Your task | Below are records with pictures in them. Output exactly the lines from the one with "Viewport: 765px width, 335px height." through the one with "the 2400.000 level", both included, and leave every picture out; give only those lines.

:: Data supplied ::

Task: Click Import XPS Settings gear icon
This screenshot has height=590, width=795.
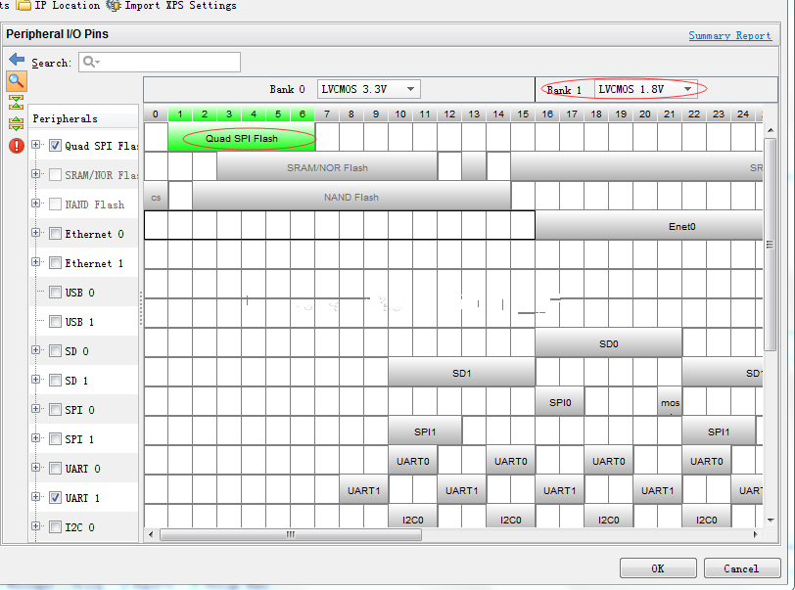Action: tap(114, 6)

:::
:: Data supplied ::

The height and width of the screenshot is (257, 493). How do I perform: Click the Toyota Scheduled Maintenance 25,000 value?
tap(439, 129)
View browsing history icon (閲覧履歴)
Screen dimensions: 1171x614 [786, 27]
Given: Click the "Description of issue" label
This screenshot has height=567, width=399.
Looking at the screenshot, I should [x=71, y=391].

:::
:: Data supplied ::

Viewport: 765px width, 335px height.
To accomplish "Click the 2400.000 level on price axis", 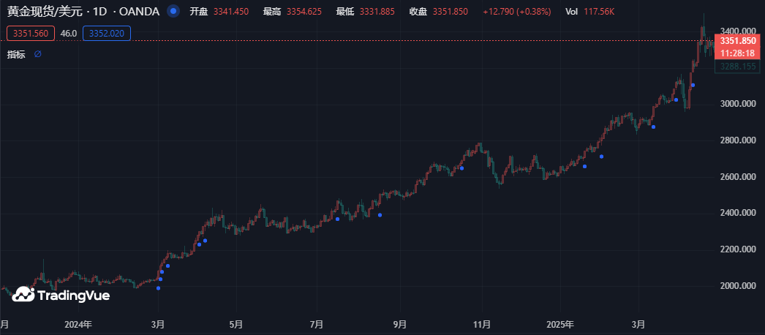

:::

Exercise output |
Viewport: 765px width, 335px height.
To accomplish "Click the 2400.000 level on price axis", 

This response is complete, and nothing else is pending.